Les Grands Dossiers de Diplomatie
Le Togo : un paysage religieux en pleine transformation
L’évolution du paysage religieux togolais est un bon exemple des différents mécanismes pouvant modifier la démographie des religions en Afrique subsaharienne. À l’orée des années 1990, les religions traditionnelles y étaient encore très majoritaires (40 % de la population) (1). À l’opposé, les confessions chrétiennes non catholiques (églises protestantes et évangéliques) et musulmanes ne représentaient alors qu’environ 10 % de la population chacune. Sur les décennies qui ont suivi, le poids des religions traditionnelles a constamment diminué pour ne plus représenter que 15 % des femmes au milieu de la décennie 2010. Dans le même temps, le poids démographique des musulmanes et des protestantes et évangéliques a lui très fortement progressé. Les chrétiennes non catholiques voient leur importance multipliée par 3,5 en 25 ans, pour devenir le premier groupe religieux. L’augmentation de la population musulmane est également très forte, avec un taux de croissance de près de 70 % sur la période.

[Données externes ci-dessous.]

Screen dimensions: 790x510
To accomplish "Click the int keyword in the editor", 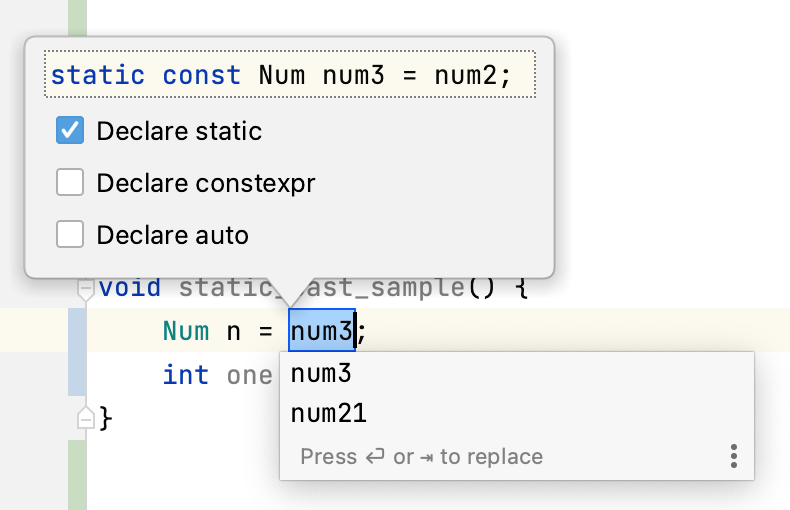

Une partie de ces évolutions peut s’expliquer par des différentiels de fécondité. Sur toute la période, les musulmanes ont fait en moyenne environ un enfant de plus que les catholiques, une fois prise en compte la mortalité infantile qui est plus forte pour les musulmanes. Mais la fécondité n’explique qu’une partie seulement des évolutions constatées. Les femmes déclarant une religion traditionnelle sont les plus fécondes de l’ensemble des groupes religieux et pourtant, leur poids démographique a baissé de plus de 50 %. De même, les femmes protestantes font partie des femmes ayant les plus faibles taux de fécondité et elles connaissent pourtant une croissance démographique très forte. Pour une large part, les écarts de fécondité (et de mortalité dans l’enfance) s’expliquent par un niveau d’instruction plus élevé chez les femmes chrétiennes.
Tout ceci laisse entrevoir qu’un processus de conversion religieuse a eu lieu sur cette période. Ceci apparait notamment si l’on mesure l’évolution de la distribution du poids démographique des différentes religions au fil du temps au sein de générations de femmes. On constate alors que l’évolution de l’affiliation religieuse est parfois très forte. À titre d’exemple, 35 % de femmes nées au début des années 1970 se déclaraient catholiques à l’âge de 18 ans, contre 25 % une fois passé l’âge de 40 ans. Sur la même période, les femmes déclarant suivre une religion chrétienne autre que catholique sont passées de 11 % à 37 % et celles des femmes se déclarant de la religion traditionnelle de 31 % à 19 %.
Au Togo, différences de fécondité et conversions religieuses des femmes ont profondément et très rapidement modifié le paysage religieux tel que mesuré par les statistiques démographiques.